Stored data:
%%

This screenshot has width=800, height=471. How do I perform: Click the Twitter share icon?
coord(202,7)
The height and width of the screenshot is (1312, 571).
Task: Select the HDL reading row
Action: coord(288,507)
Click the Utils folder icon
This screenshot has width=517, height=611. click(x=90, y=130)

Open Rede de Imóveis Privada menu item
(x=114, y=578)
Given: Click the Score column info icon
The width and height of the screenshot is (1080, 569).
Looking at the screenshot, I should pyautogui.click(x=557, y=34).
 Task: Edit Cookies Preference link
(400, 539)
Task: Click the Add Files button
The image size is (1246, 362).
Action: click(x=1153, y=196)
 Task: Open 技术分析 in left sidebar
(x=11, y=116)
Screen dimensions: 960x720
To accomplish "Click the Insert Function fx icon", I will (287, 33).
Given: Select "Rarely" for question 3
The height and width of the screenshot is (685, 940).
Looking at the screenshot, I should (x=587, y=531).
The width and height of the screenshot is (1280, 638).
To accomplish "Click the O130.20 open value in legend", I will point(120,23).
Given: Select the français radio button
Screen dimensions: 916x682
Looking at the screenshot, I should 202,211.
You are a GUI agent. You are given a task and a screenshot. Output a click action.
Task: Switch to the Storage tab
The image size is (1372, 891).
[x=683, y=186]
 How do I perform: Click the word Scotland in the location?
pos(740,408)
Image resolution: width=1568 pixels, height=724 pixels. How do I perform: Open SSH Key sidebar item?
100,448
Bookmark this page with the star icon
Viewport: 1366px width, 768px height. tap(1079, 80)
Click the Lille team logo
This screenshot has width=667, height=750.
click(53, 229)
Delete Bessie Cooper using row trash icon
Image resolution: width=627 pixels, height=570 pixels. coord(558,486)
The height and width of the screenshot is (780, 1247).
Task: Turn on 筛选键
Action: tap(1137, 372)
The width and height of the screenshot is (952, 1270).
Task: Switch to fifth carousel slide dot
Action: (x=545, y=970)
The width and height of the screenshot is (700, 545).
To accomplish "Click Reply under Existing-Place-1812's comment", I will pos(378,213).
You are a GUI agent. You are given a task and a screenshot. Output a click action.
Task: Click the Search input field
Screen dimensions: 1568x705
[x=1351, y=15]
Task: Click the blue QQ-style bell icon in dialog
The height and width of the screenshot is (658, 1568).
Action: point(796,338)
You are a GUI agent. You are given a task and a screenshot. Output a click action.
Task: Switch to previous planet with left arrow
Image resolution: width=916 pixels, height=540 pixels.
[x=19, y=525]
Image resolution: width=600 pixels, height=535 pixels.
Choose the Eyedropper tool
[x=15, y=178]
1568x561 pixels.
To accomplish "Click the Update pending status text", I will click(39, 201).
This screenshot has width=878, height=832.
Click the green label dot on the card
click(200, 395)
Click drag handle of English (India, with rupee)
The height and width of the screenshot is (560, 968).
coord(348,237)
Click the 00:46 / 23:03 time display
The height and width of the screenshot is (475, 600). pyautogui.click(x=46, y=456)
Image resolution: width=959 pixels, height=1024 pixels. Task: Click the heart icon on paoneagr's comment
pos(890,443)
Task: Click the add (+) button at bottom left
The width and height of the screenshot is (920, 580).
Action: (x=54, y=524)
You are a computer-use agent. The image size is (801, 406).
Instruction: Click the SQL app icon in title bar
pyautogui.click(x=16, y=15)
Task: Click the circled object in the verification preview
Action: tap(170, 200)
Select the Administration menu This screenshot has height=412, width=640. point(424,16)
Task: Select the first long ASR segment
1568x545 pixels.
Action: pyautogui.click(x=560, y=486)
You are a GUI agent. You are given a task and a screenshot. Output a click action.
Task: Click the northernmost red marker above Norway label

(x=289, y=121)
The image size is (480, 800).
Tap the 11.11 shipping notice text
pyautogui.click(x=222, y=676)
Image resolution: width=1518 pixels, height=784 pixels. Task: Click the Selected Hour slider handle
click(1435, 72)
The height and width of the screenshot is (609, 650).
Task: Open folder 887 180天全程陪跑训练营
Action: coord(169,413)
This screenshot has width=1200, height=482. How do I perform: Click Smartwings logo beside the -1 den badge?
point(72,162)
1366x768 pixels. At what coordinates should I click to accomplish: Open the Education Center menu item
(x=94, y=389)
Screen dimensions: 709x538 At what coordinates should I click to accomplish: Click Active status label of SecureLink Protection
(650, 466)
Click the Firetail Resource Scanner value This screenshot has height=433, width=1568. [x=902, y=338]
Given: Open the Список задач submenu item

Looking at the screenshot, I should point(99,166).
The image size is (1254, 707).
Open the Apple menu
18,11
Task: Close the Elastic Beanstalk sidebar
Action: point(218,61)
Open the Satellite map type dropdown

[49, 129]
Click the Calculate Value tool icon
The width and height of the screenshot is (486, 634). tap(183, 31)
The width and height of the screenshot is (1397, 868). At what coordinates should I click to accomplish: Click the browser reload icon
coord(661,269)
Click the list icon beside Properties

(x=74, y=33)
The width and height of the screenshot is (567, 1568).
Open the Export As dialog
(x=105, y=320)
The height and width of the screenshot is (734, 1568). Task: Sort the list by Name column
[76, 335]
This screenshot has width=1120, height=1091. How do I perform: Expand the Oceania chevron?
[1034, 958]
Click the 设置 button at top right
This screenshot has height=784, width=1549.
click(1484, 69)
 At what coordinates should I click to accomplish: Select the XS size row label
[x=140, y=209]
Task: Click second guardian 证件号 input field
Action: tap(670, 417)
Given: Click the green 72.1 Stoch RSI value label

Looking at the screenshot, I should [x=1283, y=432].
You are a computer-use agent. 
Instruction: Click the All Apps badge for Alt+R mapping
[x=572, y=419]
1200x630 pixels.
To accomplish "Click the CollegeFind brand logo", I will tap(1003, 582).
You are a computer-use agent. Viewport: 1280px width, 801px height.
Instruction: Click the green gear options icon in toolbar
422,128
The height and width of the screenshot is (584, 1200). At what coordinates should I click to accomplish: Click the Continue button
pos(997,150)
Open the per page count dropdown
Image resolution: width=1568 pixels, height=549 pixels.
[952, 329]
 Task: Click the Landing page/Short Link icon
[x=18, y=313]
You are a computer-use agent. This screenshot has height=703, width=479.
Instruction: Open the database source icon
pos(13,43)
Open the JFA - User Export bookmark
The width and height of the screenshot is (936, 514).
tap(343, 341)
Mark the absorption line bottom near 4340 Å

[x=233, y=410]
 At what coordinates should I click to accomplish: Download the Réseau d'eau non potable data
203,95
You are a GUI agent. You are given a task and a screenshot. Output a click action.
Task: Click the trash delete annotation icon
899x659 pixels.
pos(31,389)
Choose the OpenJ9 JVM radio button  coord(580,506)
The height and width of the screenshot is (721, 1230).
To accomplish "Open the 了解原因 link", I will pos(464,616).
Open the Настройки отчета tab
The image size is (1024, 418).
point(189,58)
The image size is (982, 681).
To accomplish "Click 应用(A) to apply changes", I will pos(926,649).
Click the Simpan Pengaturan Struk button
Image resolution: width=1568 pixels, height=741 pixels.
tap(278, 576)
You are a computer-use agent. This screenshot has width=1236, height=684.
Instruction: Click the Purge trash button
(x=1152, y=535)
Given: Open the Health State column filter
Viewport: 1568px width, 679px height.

%%

* YOUR TASK
Copy out all of the data. Keep every word unchanged.

* EXPECTED ANSWER
This screenshot has width=800, height=471. How do I perform: Click the Twitter share icon?
coord(202,7)
The height and width of the screenshot is (1312, 571).
Task: Select the HDL reading row
Action: coord(288,507)
Click the Utils folder icon
This screenshot has width=517, height=611. click(x=90, y=130)

Open Rede de Imóveis Privada menu item
(x=114, y=578)
Given: Click the Score column info icon
The width and height of the screenshot is (1080, 569).
Looking at the screenshot, I should pyautogui.click(x=557, y=34).
 Task: Edit Cookies Preference link
(400, 539)
Task: Click the Add Files button
The image size is (1246, 362).
Action: click(x=1153, y=196)
 Task: Open 技术分析 in left sidebar
(x=11, y=116)
Screen dimensions: 960x720
To accomplish "Click the Insert Function fx icon", I will (287, 33).
Given: Select "Rarely" for question 3
The height and width of the screenshot is (685, 940).
Looking at the screenshot, I should (x=587, y=531).
The width and height of the screenshot is (1280, 638).
To accomplish "Click the O130.20 open value in legend", I will point(120,23).
Given: Select the français radio button
Screen dimensions: 916x682
Looking at the screenshot, I should 202,211.
You are a GUI agent. You are given a task and a screenshot. Output a click action.
Task: Switch to the Storage tab
The image size is (1372, 891).
[x=683, y=186]
 How do I perform: Click the word Scotland in the location?
pos(740,408)
Image resolution: width=1568 pixels, height=724 pixels. How do I perform: Open SSH Key sidebar item?
100,448
Bookmark this page with the star icon
Viewport: 1366px width, 768px height. tap(1079, 80)
Click the Lille team logo
This screenshot has width=667, height=750.
click(53, 229)
Delete Bessie Cooper using row trash icon
Image resolution: width=627 pixels, height=570 pixels. coord(558,486)
The height and width of the screenshot is (780, 1247).
Task: Turn on 筛选键
Action: tap(1137, 372)
The width and height of the screenshot is (952, 1270).
Task: Switch to fifth carousel slide dot
Action: (x=545, y=970)
The width and height of the screenshot is (700, 545).
To accomplish "Click Reply under Existing-Place-1812's comment", I will pos(378,213).
You are a GUI agent. You are given a task and a screenshot. Output a click action.
Task: Click the Search input field
Screen dimensions: 1568x705
[x=1351, y=15]
Task: Click the blue QQ-style bell icon in dialog
The height and width of the screenshot is (658, 1568).
Action: point(796,338)
You are a GUI agent. You are given a task and a screenshot. Output a click action.
Task: Switch to previous planet with left arrow
Image resolution: width=916 pixels, height=540 pixels.
[x=19, y=525]
Image resolution: width=600 pixels, height=535 pixels.
Choose the Eyedropper tool
[x=15, y=178]
1568x561 pixels.
To accomplish "Click the Update pending status text", I will click(39, 201).
This screenshot has width=878, height=832.
Click the green label dot on the card
click(200, 395)
Click drag handle of English (India, with rupee)
The height and width of the screenshot is (560, 968).
coord(348,237)
Click the 00:46 / 23:03 time display
The height and width of the screenshot is (475, 600). pyautogui.click(x=46, y=456)
Image resolution: width=959 pixels, height=1024 pixels. Task: Click the heart icon on paoneagr's comment
pos(890,443)
Task: Click the add (+) button at bottom left
The width and height of the screenshot is (920, 580).
Action: (x=54, y=524)
You are a computer-use agent. The image size is (801, 406).
Instruction: Click the SQL app icon in title bar
pyautogui.click(x=16, y=15)
Task: Click the circled object in the verification preview
Action: tap(170, 200)
Select the Administration menu This screenshot has height=412, width=640. point(424,16)
Task: Select the first long ASR segment
1568x545 pixels.
Action: pyautogui.click(x=560, y=486)
You are a GUI agent. You are given a task and a screenshot. Output a click action.
Task: Click the northernmost red marker above Norway label

(x=289, y=121)
The image size is (480, 800).
Tap the 11.11 shipping notice text
pyautogui.click(x=222, y=676)
Image resolution: width=1518 pixels, height=784 pixels. Task: Click the Selected Hour slider handle
click(1435, 72)
The height and width of the screenshot is (609, 650).
Task: Open folder 887 180天全程陪跑训练营
Action: coord(169,413)
This screenshot has width=1200, height=482. How do I perform: Click Smartwings logo beside the -1 den badge?
point(72,162)
1366x768 pixels. At what coordinates should I click to accomplish: Open the Education Center menu item
(x=94, y=389)
Screen dimensions: 709x538 At what coordinates should I click to accomplish: Click Active status label of SecureLink Protection
(650, 466)
Click the Firetail Resource Scanner value This screenshot has height=433, width=1568. [x=902, y=338]
Given: Open the Список задач submenu item

Looking at the screenshot, I should point(99,166).
The image size is (1254, 707).
Open the Apple menu
18,11
Task: Close the Elastic Beanstalk sidebar
Action: point(218,61)
Open the Satellite map type dropdown

[49, 129]
Click the Calculate Value tool icon
The width and height of the screenshot is (486, 634). tap(183, 31)
The width and height of the screenshot is (1397, 868). At what coordinates should I click to accomplish: Click the browser reload icon
coord(661,269)
Click the list icon beside Properties

(x=74, y=33)
The width and height of the screenshot is (567, 1568).
Open the Export As dialog
(x=105, y=320)
The height and width of the screenshot is (734, 1568). Task: Sort the list by Name column
[76, 335]
This screenshot has width=1120, height=1091. How do I perform: Expand the Oceania chevron?
[1034, 958]
Click the 设置 button at top right
This screenshot has height=784, width=1549.
click(1484, 69)
 At what coordinates should I click to accomplish: Select the XS size row label
[x=140, y=209]
Task: Click second guardian 证件号 input field
Action: tap(670, 417)
Given: Click the green 72.1 Stoch RSI value label

Looking at the screenshot, I should [x=1283, y=432].
You are a computer-use agent. 
Instruction: Click the All Apps badge for Alt+R mapping
[x=572, y=419]
1200x630 pixels.
To accomplish "Click the CollegeFind brand logo", I will tap(1003, 582).
You are a computer-use agent. Viewport: 1280px width, 801px height.
Instruction: Click the green gear options icon in toolbar
422,128
The height and width of the screenshot is (584, 1200). At what coordinates should I click to accomplish: Click the Continue button
pos(997,150)
Open the per page count dropdown
Image resolution: width=1568 pixels, height=549 pixels.
[952, 329]
 Task: Click the Landing page/Short Link icon
[x=18, y=313]
You are a computer-use agent. This screenshot has height=703, width=479.
Instruction: Open the database source icon
pos(13,43)
Open the JFA - User Export bookmark
The width and height of the screenshot is (936, 514).
tap(343, 341)
Mark the absorption line bottom near 4340 Å

[x=233, y=410]
 At what coordinates should I click to accomplish: Download the Réseau d'eau non potable data
203,95
You are a GUI agent. You are given a task and a screenshot. Output a click action.
Task: Click the trash delete annotation icon
899x659 pixels.
pos(31,389)
Choose the OpenJ9 JVM radio button  coord(580,506)
The height and width of the screenshot is (721, 1230).
To accomplish "Open the 了解原因 link", I will pos(464,616).
Open the Настройки отчета tab
The image size is (1024, 418).
point(189,58)
The image size is (982, 681).
To accomplish "Click 应用(A) to apply changes", I will pos(926,649).
Click the Simpan Pengaturan Struk button
Image resolution: width=1568 pixels, height=741 pixels.
tap(278, 576)
You are a computer-use agent. This screenshot has width=1236, height=684.
Instruction: Click the Purge trash button
(x=1152, y=535)
Given: Open the Health State column filter
Viewport: 1568px width, 679px height.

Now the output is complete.